In his welcome address, the Deputy Medical Director of the hospital, Dr. R. Adeyemi said the the centre envisioned a Nigeria where medical care is of highest standard and world-class.

Apart from helping to reduce medical tourism, Adeyemi noted further that with the medical advancement, infertility which has continued to plague women and men in the reproductive age has been defeated.

Meanwhile, the consequences of infertility are manifold and can include societal repercussions and personal suffering. Advances in assisted reproductive technologies, such as IVF, can offer hope to many couples where treatment is available, although barriers exist in terms of medical coverage and affordability.

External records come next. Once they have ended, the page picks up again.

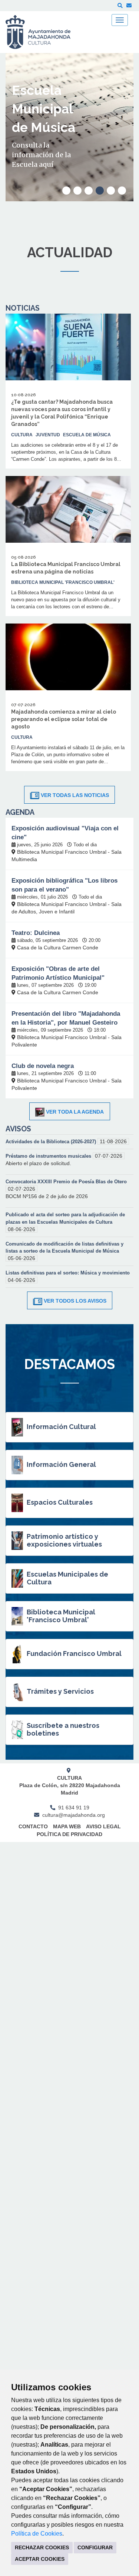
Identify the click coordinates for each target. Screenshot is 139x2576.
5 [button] (111, 190)
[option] (69, 127)
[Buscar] (120, 6)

The medicalisation of infertility has unwittingly led to a disregard for the emotional responses that couples experience, which include distress, loss of control, stigmatisation, and a disruption in the developmental trajectory of adulthood. One of the main challenges in assessing the distress levels in women with infertility is the accuracy of self-report measures. It is possible that women “fake good” to appear mentally healthier than they are. It is also possible that women feel a sense of hopefulness/increased optimism prior to initiating infertility treatment, which is when most assessments of distress are collected. Some early studies concluded that infertile women did not report any significant differences in symptoms of anxiety and depression than fertile women.